A Filipino guy sitting next to me asked where I was from, to which I replied Pakistan. The first thing he said to me was, "Have you heard of Parveen Shakir, the poet? We were in Harvard together". I was slightly humbled by the revelation because condescendingly I had taken the guy to be a cook at a Chinese takeaway. Then he started talking about Parveen Shakir’s life at Harvard, how influential and well known she was at Harvard, everyone liked her and that she was dazzlingly brilliant. For the next couple of hours we kept discussing Parveen Shakir till my Jordanian friend came back. It was a weird moment, I wouldn’t say I felt proud to be a Pakistani because giving a feeling a ‘nationality’ kills the universality of it but here I was past midnight in a crime ridden neighbourhood in Chicago where tornadoes were swirling like French wines in the North, with a Filipino I didn’t know from Jack, discussing Parveen Shakir.

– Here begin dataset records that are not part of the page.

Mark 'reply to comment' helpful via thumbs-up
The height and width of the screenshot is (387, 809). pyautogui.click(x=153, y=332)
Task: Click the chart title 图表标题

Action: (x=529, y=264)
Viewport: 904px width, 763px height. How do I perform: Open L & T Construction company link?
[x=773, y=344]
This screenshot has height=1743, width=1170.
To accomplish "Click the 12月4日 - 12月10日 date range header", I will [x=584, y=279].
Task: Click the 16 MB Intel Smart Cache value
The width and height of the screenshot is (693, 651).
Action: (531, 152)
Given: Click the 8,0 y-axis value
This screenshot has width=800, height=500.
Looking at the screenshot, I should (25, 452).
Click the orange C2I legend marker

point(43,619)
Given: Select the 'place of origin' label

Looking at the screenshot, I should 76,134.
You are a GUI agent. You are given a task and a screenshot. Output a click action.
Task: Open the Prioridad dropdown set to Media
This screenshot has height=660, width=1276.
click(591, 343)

Backtracking to present day Pakistan, the other day I was watching PTV, depressed because my cable was down and I could not watch my favourite channel where women are aimlessly exercising on the beach. Suddenly Mehdi Hassan came on air and started singing a Parveen Shakir ghazal. The ghazal was so beautiful and refreshing that at that moment all the associated and unassociated memories of Parveen Shakir came back to me, like in a western Symphony when all the different melodies congregate back to the central theme for a grand finale. At that moment I thought, who cares whether Musharraf doffs his uniform or not or whether Shahbaz Sharif comes back or not; in times to come, like the cardamom in our teas, Parveen Shakir and ‘people like her’ will always be more relevant than all the power hungry Generals and politicians of Pakistan put together.